Politicians are often criticised for living completely out of touch with reality - with the people they are supposed to represent - but we all live in similar little bubbles: the people we meet, both in our professional and private lives, are a lot like us.

Researchers from the Palo Alto School teach us that we all live in homogenous systems, which may be open... but they're not so open after all!

That's why engineers are often so disappointed when consumers don't approve of their super inventions: it was to remedy such misunderstandings that demand marketing was born, to compare their discoveries with customers' expectations; that's how market research came about.

Reading a research report carefully helps us to understand consumers 'rationally' and avoid serious mistakes; however, it does not reduce the cultural barrier - it does not create empathy between marketers and their customers... and sometimes that is not enough.

Procter & Gamble was the first to take the plunge a few years ago by sending its marketing teams to visit ordinary users of its brands in their homes: an enriching experience, even if difficult to organise.
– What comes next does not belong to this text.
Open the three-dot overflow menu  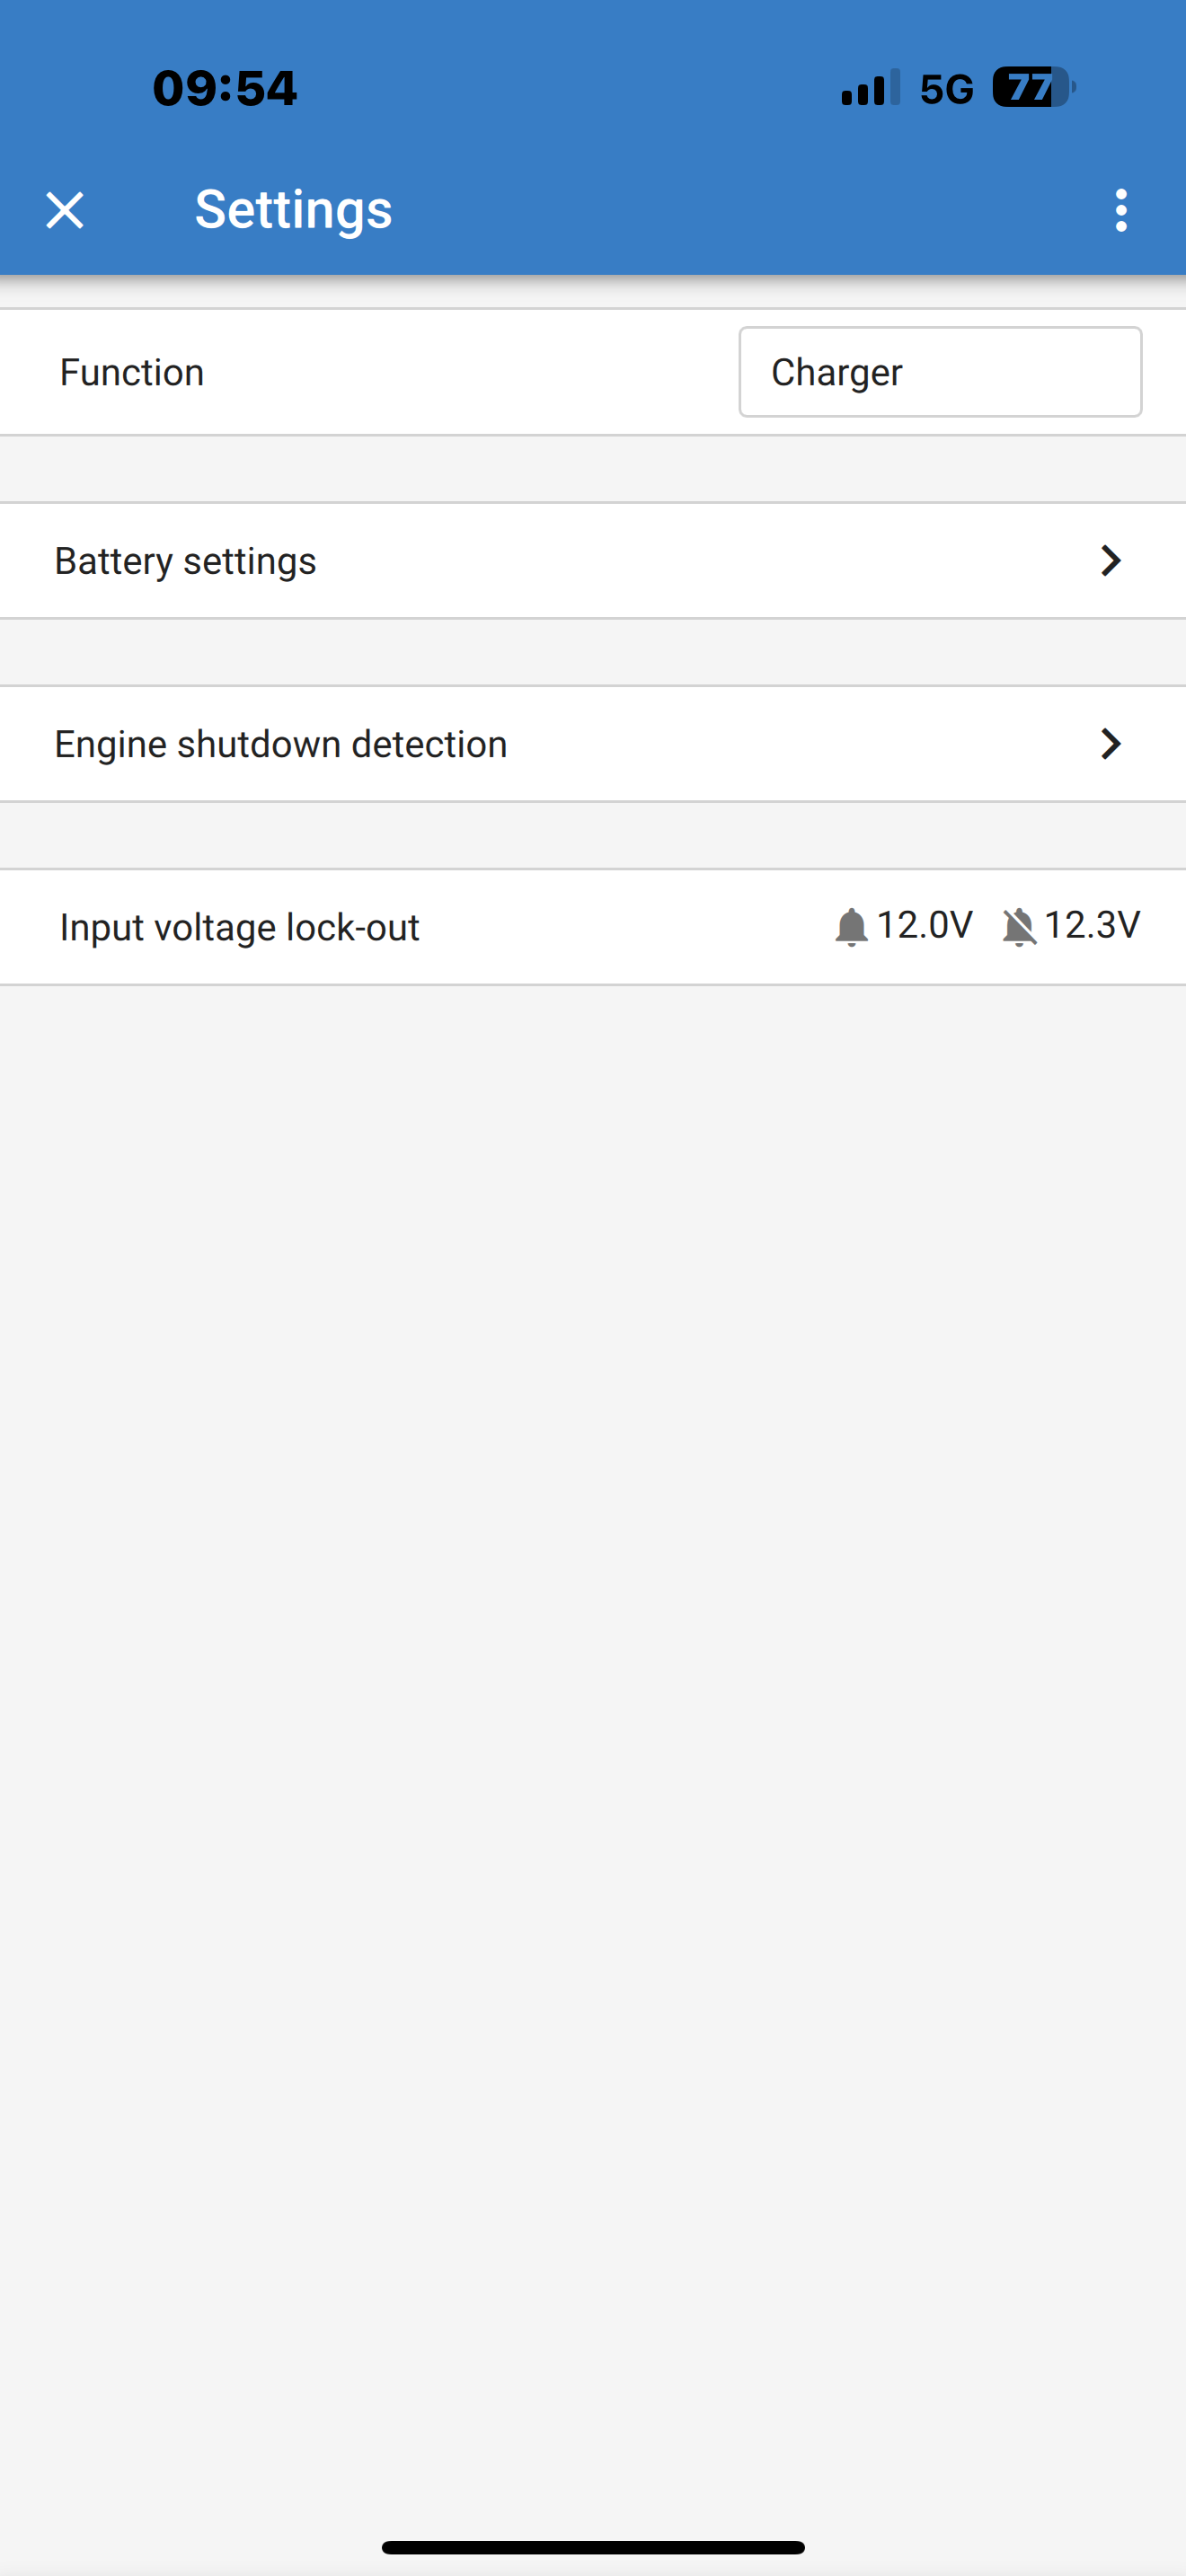tap(1121, 210)
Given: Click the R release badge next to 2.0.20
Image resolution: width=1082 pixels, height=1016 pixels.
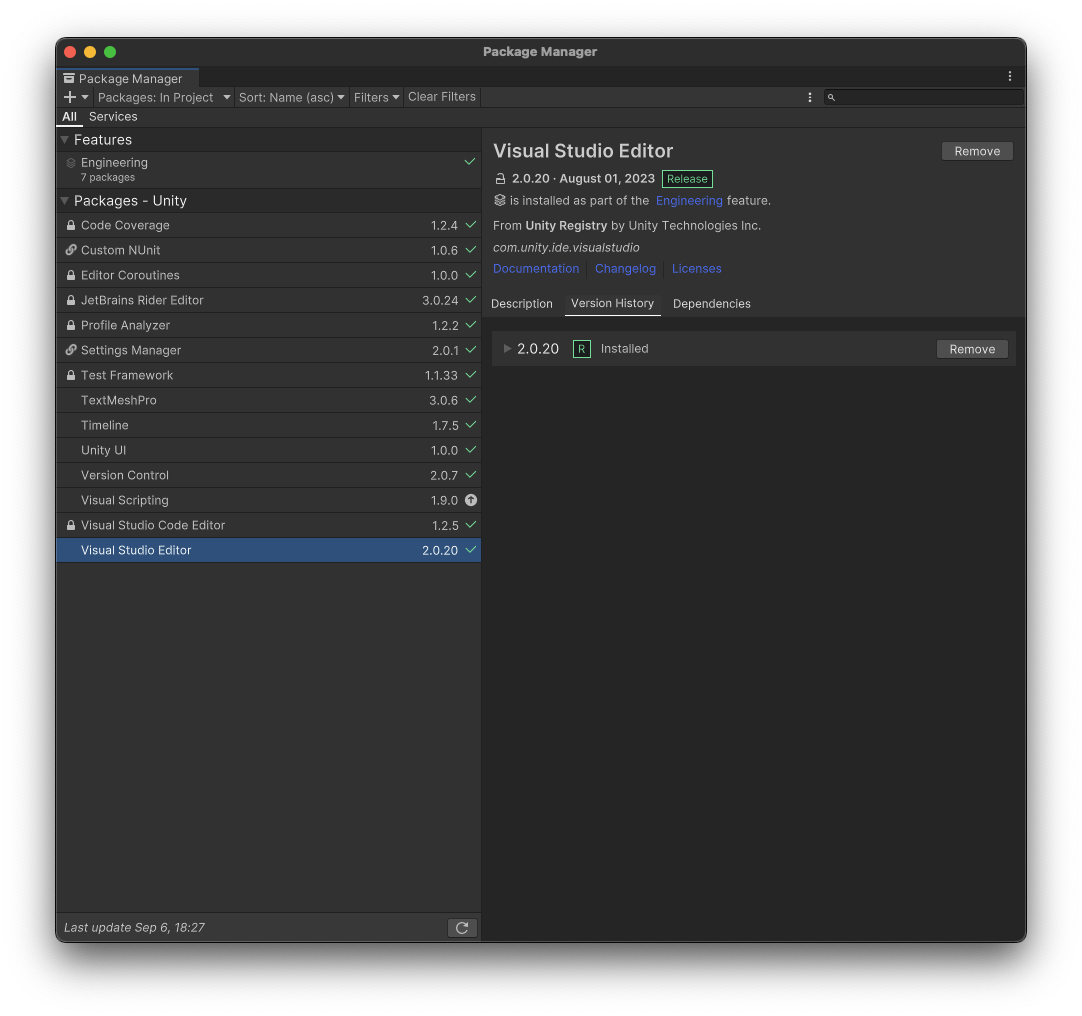Looking at the screenshot, I should 581,349.
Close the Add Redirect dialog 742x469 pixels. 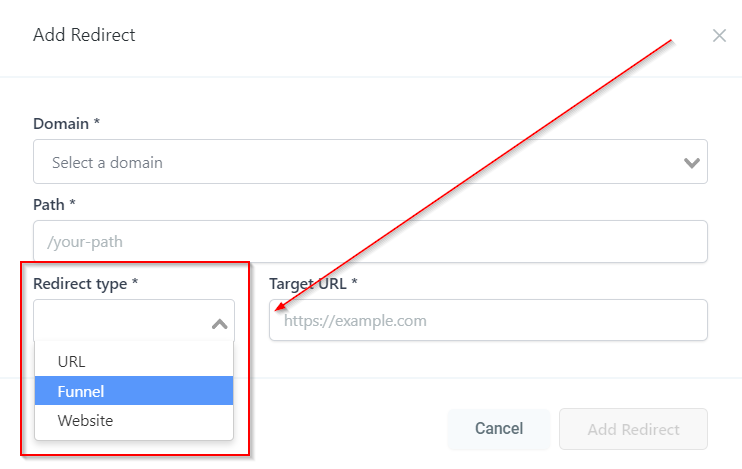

But wouldn't the first step be to attend, behind the two-way mirror, the various group meetings where complete strangers talk passionately about its products?

It's not just a breeze-by, where you listen with a distracted ear to a few repartees before running off to dinner in town.

Not even the quasi in extenso verbatim reports, which are listened to at face value, without the necessary hindsight to avoid many misunderstandings.

No, attentive, sympathetic listening is the best way to immerse yourself in social groups to which you don't belong: it only costs a little time and enriches your experience considerably.